Alice Visser, the Academy's Literacy Co-ordinator and Reading Intervention Specialist is supported by a dedicated team of colleagues. The Academy also has a strong volunteer reading scheme, with a committed team of trained adults who read one-to-one with students on a weekly basis in the library.
Ms Visser said: “the interaction between volunteers and students is heartwarming, with students thriving on the undivided attention and encouragement they receive.

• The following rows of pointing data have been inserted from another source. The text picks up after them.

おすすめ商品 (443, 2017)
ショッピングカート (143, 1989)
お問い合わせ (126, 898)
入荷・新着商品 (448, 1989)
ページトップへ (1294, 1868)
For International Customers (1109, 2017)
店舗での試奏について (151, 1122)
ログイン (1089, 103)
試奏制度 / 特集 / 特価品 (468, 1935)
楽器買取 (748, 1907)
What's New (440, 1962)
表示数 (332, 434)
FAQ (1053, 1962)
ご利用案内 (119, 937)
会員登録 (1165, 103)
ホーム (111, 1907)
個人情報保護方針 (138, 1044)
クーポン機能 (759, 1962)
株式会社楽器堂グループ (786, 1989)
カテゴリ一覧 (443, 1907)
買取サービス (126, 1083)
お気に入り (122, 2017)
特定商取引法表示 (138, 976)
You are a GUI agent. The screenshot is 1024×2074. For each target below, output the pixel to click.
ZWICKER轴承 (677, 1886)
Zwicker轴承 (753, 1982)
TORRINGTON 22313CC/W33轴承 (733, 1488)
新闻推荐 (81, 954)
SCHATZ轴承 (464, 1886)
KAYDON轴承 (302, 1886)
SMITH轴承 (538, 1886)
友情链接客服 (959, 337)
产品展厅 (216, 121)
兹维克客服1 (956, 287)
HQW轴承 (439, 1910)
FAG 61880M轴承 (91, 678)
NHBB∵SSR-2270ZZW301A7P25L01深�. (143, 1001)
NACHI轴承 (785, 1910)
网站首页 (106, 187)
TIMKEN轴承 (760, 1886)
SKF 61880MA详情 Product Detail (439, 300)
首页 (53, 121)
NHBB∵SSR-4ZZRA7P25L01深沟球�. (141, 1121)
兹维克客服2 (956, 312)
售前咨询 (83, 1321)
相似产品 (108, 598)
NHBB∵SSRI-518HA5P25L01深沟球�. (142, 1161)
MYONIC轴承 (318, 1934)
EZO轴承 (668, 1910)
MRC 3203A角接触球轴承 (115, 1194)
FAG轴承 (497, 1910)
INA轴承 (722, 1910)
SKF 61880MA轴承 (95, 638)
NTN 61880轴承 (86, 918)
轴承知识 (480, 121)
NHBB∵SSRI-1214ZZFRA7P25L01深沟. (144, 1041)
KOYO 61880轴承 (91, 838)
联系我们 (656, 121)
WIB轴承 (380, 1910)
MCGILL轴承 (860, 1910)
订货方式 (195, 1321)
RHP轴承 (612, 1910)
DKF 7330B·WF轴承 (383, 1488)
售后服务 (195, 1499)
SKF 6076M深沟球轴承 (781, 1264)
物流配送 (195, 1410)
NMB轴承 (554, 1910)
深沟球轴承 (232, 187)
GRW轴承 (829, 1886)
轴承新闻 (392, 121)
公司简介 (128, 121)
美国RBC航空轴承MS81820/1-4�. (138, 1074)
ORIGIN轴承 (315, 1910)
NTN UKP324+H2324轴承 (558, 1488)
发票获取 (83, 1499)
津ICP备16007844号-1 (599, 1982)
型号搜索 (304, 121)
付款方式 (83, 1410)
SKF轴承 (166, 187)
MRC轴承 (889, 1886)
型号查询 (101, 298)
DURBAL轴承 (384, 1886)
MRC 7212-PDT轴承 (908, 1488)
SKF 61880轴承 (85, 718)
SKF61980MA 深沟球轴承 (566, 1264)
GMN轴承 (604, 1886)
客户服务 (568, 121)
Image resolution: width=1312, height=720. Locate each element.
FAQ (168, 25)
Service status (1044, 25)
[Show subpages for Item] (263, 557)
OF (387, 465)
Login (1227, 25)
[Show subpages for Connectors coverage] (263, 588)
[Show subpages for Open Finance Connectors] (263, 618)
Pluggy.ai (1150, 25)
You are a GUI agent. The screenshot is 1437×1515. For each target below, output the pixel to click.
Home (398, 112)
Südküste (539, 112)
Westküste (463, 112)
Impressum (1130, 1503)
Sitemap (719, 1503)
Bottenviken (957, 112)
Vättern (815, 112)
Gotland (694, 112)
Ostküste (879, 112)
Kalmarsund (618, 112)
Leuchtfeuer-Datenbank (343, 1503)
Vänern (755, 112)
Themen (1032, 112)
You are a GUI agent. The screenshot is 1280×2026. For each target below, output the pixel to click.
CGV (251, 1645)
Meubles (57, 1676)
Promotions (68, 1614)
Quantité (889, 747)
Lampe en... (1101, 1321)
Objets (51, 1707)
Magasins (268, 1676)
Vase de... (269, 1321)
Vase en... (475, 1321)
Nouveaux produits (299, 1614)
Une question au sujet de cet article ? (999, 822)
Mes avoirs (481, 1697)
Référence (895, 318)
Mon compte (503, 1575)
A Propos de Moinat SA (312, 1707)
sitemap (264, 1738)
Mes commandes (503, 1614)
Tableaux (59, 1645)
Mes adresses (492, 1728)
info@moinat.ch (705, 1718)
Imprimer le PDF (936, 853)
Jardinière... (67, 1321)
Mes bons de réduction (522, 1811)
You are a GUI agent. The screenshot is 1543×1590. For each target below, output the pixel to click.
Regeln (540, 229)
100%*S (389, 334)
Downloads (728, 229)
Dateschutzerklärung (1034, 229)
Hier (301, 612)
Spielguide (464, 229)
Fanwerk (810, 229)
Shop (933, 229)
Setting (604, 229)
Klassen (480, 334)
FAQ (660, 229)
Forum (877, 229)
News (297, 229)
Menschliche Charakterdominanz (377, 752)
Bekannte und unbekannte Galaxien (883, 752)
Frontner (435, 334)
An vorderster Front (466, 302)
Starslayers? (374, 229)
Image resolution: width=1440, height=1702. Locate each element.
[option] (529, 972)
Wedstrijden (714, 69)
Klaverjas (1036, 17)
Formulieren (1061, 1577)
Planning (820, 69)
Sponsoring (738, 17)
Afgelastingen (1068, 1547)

Indeed, the 40 students involved made 16 months reading progress in eight months.
"Volunteers, equally, find it rewarding: all 12 of them returned in September to support the students, with more volunteers interested in joining."
All this ties in with Ofsted’s focus on ensuring that a widespread, successful reading culture is deeply woven into the fabric of a school’s curriculum.
King Alfred’s Academy’s approaches to reading have been the subject of two published case studies: the first (published in 2020) looked at reading intervention strategies; the second (in 2021) explored the Academy’s success in encouraging boys to read.
Ms Visser was also been asked to speak about reading on behalf of King Alfred’s at the prestigious new ResearchEd Oxford conference that took place in the Examination Halls of Oxford University last month.
In the summer, King Alfred’s held a Literacy Day for 16 educational professionals coming from as far away as Derby, Northampton, Southampton and London to discover how the academy was building such a successful reading culture.
Headteacher Rick Holroyd said: "I am extremely proud that King Alfred’s is gaining a national recognition as a reading school."
"Alice and her team have worked very hard in recent years to deliver a vision of reading being at the heart of the curriculum and reading is now firmly established as a daily experience for all students. The impact on literacy levels across the academy is evident in the growing confidence our students now have in all areas of academic study."